📧EmailHealthCheck

Is Your Email Setup
Actually Secure?

Stop guessing. Get a clear, jargon-free report on your domain's SPF, DKIM, and DMARC configuration.

🤔 Is This Actually a Vulnerability?

Tired of "security researchers" emailing you about your DMARC settings? Here's the truth.

"Your DMARC is set to none" - Is this a vulnerability?

Not really. DMARC p=none means you're monitoring email authentication without enforcing it. This is the recommended starting point! It lets you collect reports and see what's happening before you start blocking emails. Many legitimate companies run in monitoring mode for months or years. It's only a problem if you never plan to upgrade to quarantine or reject.

"Your SPF uses ~all instead of -all" - Should I panic?

No. The difference between ~all (softfail) and -all (hardfail) is minimal in practice. Most email providers treat softfail almost the same as hardfail. Using ~all is actually safer during setup because it won't cause legitimate emails to be rejected if you forgot to include a sending source. Many security-conscious companies use ~all permanently.

Someone emailed saying my domain is "vulnerable" - is it real?

Probably not. A cottage industry exists of people who run automated scanners and email companies about "critical vulnerabilities" hoping for bug bounties or consulting fees. If someone tells you DMARC=none or SPF softfail is a "critical vulnerability", they're exaggerating. These are configuration choices, not security holes. A real vulnerability would let someone access your systems — email authentication records don't do that.

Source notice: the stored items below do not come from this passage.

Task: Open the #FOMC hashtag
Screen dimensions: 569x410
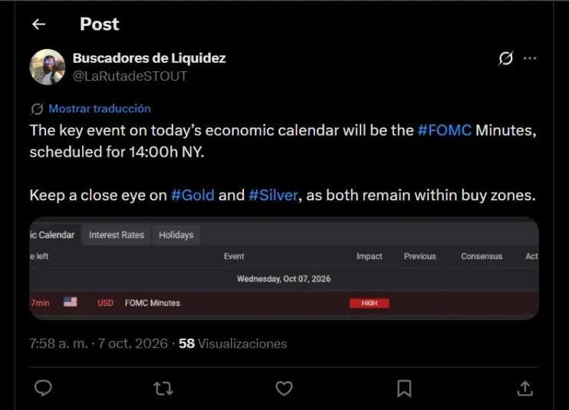Action: pos(445,130)
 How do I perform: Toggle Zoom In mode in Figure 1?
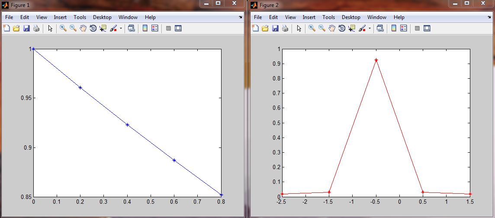click(x=63, y=28)

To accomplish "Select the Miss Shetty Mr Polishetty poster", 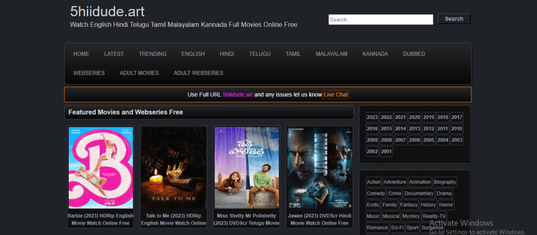I will coord(246,168).
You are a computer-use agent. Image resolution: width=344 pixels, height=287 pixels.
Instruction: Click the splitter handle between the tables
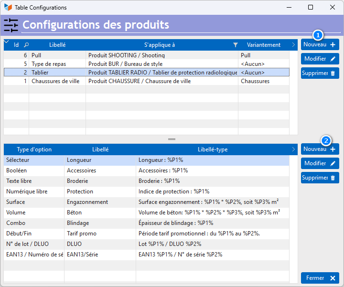click(172, 139)
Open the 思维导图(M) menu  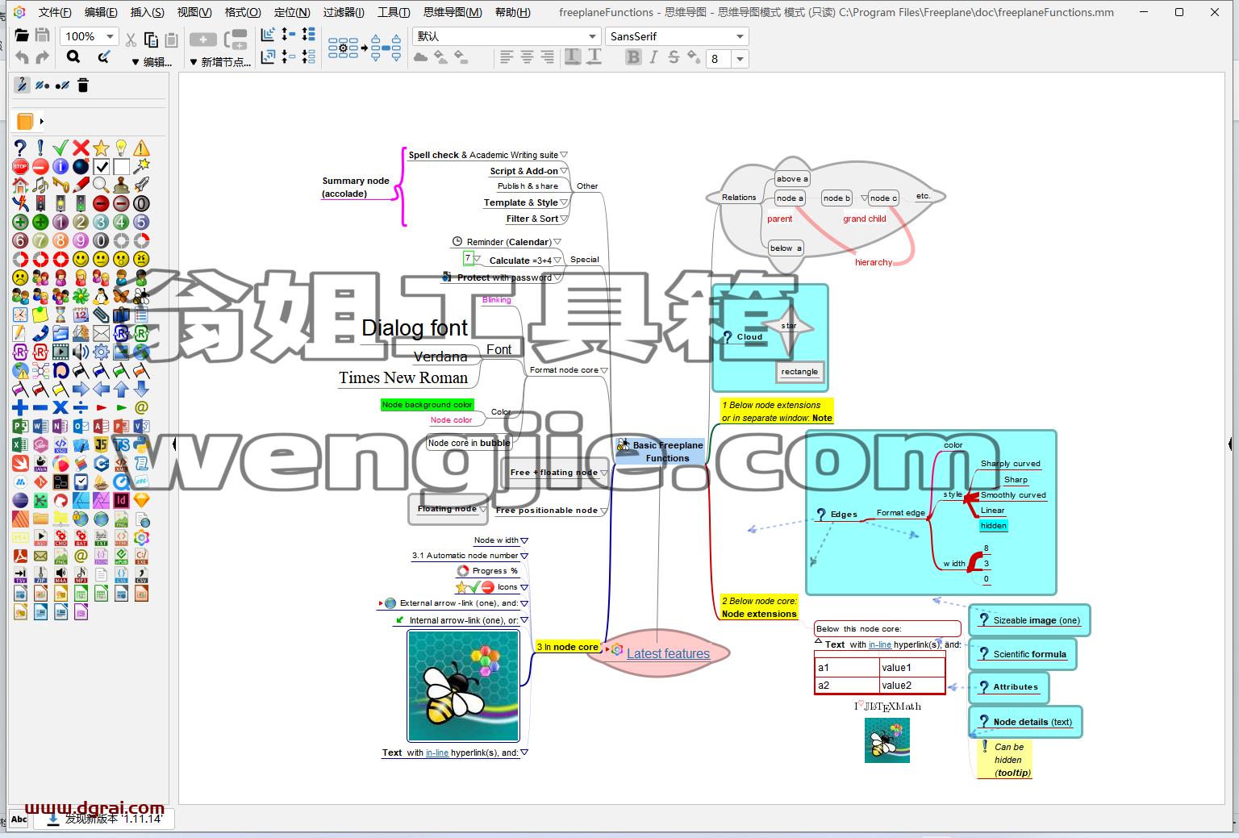453,12
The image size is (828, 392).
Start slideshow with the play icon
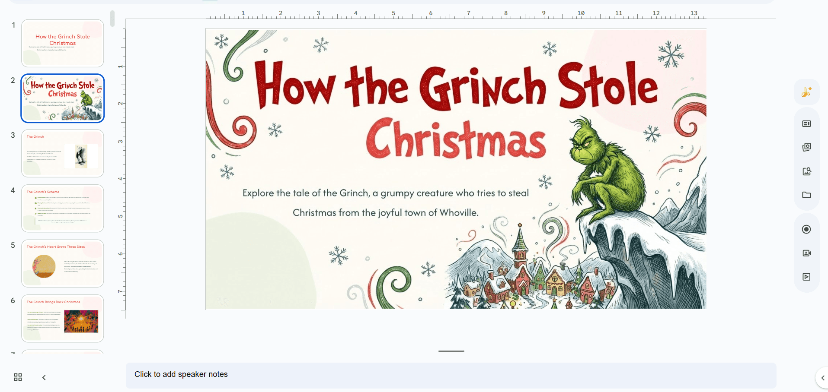(806, 277)
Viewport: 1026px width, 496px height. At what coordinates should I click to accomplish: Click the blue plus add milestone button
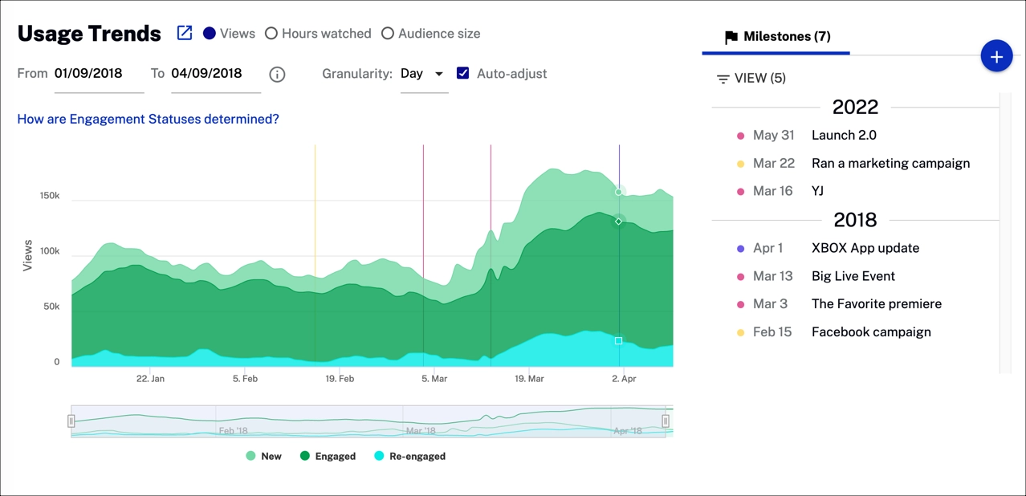coord(996,56)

What's the minimum I need for email security?

At minimum: an SPF record listing your email providers, and ideally DMARC in monitoring mode. If you're using Google Workspace, Microsoft 365, or similar, they handle DKIM automatically. Start with monitoring, check the reports, and tighten the policy over time.

My score is B or C - is that bad?

A B or C score means you have the basics in place but haven't locked everything down. For most small businesses, this is fine! Focus on getting to B (SPF + DMARC monitoring). Moving to A requires strict policies that can cause legitimate email delivery issues if misconfigured. Don't chase a perfect score if it means breaking your email.

Should I pay for email security monitoring?

For most small companies: no. Free DMARC aggregate reports (sent to the email you specify in your DMARC record) are usually enough. Paid services are useful if you send millions of emails and need detailed forensics, or if you don't have time to read XML reports. But you can start for free and upgrade later if needed.